Il s’étend en latitude sur les deux hémisphères, de 5°14' Nord à 33°40' Sud et en longitude, des contreforts andins (73°52' Ouest), à l'océan Atlantique (34°48' Ouest) : en transposant cette étendue sur l’Europe du Nord, il s’étendrait du nord au sud de la Norvège au Niger et d'ouest en est de l'Islande à l'Ukraine (document 3). Il en résulte une grande variété de biomes, dont chacun comprend une mosaïque d’écosystèmes : forêts amazoniennes, savanes arborées (cerrados) du centre-ouest, brousse épineuse (caatinga) du Nordeste, forêt atlantique (aujourd’hui presque entièrement défrichée), plaines herbeuses de la pampa aux confins de l’Uruguay de l’Argentine, immense zone marécageuse du Pantanal, pour en rester un niveau très général, chacun d’entre eux se subdivisant en un grand nombre de facettes écologiques.

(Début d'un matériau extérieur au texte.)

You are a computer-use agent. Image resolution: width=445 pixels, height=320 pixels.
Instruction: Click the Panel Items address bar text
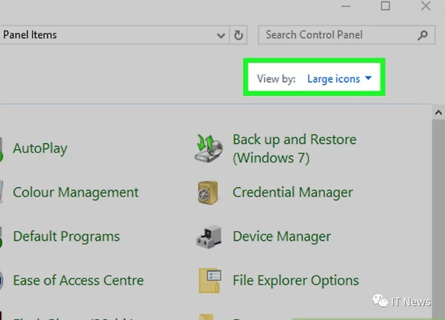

Document 4. La diversité climatique

Climats du Brésil carte

Document 5. Les grands biomes brésiliens

Biomes du Brésil carte

2. Des productions agricoles différenciées

La pluralité de milieux naturels permet une large gamme de cultures, à peu près tous les produits agricoles mondiaux : le cacaoyer, le poivre, le jute et le palmier à huile apprécient le climat chaud et humide de l'Amazonie ; les climats subtropicaux du Centre-Ouest leur permettent de produire toute une série de denrées tropicales (canne à sucre, café, hévéa, arachide, soja), tandis que les fruits, légumes et céréales de climats tempérés (raisin, pomme de terre, blé, avoine, pommes) trouvent des conditions idéales (sans hiver) dans le Sud subtropical.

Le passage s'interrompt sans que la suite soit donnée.